▶ [Instructions for the task]
Please copy out the items below word for word, beginning with the first line and stopping after the line that contains "[x=215, y=16]".

▶ [Provided records]
---+---

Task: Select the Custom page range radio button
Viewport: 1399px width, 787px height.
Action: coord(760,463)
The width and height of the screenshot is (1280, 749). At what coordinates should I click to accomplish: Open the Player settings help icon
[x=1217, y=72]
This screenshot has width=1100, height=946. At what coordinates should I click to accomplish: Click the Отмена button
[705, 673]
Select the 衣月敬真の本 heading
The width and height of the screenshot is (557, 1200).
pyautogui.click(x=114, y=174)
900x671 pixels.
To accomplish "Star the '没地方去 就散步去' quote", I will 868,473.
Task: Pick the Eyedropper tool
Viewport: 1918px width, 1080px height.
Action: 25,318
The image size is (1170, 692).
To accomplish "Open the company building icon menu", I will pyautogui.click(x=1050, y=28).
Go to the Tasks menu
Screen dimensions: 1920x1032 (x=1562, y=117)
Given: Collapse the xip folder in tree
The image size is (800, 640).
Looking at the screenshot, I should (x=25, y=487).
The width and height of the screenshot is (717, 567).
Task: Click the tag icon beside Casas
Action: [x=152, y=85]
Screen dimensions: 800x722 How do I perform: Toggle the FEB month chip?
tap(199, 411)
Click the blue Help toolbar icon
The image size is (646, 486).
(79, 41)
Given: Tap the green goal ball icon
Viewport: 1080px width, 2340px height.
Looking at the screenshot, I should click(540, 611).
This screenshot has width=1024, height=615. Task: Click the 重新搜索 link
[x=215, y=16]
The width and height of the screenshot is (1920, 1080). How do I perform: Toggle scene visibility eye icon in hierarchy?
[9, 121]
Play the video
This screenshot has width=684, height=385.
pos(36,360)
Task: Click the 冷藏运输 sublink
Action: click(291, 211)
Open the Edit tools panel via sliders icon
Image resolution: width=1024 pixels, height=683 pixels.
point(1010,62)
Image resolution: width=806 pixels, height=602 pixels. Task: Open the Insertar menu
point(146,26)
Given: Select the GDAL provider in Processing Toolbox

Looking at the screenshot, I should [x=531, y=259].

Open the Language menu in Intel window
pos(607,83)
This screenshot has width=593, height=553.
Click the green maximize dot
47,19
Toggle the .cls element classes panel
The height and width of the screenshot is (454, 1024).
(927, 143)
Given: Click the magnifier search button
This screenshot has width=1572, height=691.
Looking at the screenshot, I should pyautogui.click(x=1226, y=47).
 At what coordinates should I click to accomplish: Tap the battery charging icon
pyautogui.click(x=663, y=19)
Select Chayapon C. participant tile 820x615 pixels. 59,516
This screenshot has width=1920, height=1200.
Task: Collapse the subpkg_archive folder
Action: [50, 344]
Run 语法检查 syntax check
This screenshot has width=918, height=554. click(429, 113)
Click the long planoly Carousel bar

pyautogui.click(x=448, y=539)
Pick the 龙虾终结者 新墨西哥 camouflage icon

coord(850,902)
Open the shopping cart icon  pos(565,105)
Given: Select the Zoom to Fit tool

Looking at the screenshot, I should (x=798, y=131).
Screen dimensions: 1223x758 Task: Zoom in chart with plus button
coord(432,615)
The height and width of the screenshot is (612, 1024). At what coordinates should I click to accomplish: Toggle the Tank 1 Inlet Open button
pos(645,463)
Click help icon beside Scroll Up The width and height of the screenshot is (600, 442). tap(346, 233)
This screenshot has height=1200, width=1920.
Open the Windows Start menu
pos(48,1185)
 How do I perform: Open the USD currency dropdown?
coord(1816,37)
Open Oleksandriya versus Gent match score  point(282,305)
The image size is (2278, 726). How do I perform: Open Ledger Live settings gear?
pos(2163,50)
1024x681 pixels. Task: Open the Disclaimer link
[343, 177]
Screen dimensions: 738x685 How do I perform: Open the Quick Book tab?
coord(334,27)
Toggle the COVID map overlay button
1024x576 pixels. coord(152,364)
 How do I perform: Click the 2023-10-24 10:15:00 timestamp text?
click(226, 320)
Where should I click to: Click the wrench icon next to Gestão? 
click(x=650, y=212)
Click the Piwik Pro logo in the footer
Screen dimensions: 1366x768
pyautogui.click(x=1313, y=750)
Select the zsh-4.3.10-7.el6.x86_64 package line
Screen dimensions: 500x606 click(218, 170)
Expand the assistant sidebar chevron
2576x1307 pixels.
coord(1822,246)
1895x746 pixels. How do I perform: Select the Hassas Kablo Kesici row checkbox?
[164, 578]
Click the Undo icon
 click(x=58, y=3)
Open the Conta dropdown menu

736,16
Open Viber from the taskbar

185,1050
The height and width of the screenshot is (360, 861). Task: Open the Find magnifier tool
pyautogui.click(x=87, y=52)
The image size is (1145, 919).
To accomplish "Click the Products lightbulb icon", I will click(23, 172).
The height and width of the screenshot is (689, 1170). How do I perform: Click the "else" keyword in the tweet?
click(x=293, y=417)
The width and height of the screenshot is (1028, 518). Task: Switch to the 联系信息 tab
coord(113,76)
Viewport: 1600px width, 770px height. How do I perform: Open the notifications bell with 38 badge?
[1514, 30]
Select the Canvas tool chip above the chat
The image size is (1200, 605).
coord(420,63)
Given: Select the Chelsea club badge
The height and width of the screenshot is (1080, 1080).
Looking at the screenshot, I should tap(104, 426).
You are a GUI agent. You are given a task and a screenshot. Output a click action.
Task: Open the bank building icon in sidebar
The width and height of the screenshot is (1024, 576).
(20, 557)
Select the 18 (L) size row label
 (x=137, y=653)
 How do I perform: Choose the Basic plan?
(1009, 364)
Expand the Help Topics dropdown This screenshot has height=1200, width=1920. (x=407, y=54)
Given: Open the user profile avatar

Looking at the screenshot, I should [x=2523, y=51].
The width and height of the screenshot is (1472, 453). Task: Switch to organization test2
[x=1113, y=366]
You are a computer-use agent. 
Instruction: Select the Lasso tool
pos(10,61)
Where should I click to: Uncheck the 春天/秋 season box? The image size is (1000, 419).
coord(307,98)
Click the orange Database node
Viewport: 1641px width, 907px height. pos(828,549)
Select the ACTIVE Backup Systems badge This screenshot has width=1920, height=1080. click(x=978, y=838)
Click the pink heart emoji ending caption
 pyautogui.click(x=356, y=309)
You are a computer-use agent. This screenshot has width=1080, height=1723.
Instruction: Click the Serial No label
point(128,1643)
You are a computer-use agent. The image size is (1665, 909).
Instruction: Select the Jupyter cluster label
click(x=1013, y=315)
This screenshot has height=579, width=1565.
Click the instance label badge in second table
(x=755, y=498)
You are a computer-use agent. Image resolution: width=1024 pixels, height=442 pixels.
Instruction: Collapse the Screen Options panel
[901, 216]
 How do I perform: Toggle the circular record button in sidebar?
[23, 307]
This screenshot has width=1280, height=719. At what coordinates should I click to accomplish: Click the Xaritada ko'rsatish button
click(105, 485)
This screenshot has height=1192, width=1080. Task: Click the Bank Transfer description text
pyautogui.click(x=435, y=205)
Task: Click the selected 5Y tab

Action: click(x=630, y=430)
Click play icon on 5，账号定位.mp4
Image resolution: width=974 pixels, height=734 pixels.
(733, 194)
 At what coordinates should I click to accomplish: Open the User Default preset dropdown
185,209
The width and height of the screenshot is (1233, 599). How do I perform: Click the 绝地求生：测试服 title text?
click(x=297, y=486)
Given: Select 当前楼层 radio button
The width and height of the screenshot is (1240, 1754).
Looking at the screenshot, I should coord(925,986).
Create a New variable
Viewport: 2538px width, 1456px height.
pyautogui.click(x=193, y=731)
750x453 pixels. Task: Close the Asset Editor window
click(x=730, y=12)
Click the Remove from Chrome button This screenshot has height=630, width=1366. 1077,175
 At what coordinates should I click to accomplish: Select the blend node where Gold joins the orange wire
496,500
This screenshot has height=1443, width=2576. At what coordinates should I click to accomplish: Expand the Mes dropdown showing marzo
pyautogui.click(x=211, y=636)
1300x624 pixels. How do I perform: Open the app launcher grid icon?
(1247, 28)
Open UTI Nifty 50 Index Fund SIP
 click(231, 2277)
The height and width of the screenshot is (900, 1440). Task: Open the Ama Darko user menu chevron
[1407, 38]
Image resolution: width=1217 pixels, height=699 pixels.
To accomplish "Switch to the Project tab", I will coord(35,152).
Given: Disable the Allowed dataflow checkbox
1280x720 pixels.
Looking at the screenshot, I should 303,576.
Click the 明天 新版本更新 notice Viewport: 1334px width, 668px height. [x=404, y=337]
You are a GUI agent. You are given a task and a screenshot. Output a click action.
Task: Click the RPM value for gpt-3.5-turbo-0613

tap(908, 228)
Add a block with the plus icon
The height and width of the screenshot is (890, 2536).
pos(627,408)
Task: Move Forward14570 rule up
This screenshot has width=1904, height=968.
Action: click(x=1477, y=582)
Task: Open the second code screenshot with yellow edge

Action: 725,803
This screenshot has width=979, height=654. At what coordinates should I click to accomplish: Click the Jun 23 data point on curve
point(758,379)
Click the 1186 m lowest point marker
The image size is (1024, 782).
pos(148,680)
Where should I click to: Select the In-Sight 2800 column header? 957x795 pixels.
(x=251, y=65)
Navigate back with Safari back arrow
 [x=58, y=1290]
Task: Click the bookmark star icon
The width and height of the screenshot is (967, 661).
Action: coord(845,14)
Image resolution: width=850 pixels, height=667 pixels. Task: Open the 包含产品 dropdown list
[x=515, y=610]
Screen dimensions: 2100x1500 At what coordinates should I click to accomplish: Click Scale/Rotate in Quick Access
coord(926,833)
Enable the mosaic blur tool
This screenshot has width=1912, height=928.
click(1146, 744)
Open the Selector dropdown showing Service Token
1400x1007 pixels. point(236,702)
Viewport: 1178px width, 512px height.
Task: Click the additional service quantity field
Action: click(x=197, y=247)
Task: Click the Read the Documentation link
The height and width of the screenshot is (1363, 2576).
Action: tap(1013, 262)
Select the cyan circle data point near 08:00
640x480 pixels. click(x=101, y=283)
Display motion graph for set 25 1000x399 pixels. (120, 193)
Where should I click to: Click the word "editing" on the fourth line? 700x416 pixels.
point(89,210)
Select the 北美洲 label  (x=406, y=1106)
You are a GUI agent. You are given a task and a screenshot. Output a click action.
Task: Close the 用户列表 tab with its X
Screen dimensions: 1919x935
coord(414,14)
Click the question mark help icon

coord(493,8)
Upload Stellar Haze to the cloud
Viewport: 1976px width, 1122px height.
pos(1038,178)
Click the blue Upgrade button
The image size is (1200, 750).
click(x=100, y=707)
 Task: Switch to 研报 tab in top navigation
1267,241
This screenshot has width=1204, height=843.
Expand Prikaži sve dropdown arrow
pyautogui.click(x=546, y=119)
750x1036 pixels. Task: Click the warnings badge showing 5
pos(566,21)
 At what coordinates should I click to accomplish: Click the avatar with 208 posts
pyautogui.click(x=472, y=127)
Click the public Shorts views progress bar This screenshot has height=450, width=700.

---+---

▶ [Task answer]
Task: Select the Custom page range radio button
Viewport: 1399px width, 787px height.
Action: coord(760,463)
The width and height of the screenshot is (1280, 749). At what coordinates should I click to accomplish: Open the Player settings help icon
[x=1217, y=72]
This screenshot has width=1100, height=946. At what coordinates should I click to accomplish: Click the Отмена button
[705, 673]
Select the 衣月敬真の本 heading
The width and height of the screenshot is (557, 1200).
pyautogui.click(x=114, y=174)
900x671 pixels.
To accomplish "Star the '没地方去 就散步去' quote", I will 868,473.
Task: Pick the Eyedropper tool
Viewport: 1918px width, 1080px height.
Action: 25,318
The image size is (1170, 692).
To accomplish "Open the company building icon menu", I will pyautogui.click(x=1050, y=28).
Go to the Tasks menu
Screen dimensions: 1920x1032 (x=1562, y=117)
Given: Collapse the xip folder in tree
The image size is (800, 640).
Looking at the screenshot, I should (x=25, y=487).
The width and height of the screenshot is (717, 567).
Task: Click the tag icon beside Casas
Action: [x=152, y=85]
Screen dimensions: 800x722 How do I perform: Toggle the FEB month chip?
tap(199, 411)
Click the blue Help toolbar icon
The image size is (646, 486).
(79, 41)
Given: Tap the green goal ball icon
Viewport: 1080px width, 2340px height.
Looking at the screenshot, I should click(540, 611).
This screenshot has width=1024, height=615. Task: Click the 重新搜索 link
[x=215, y=16]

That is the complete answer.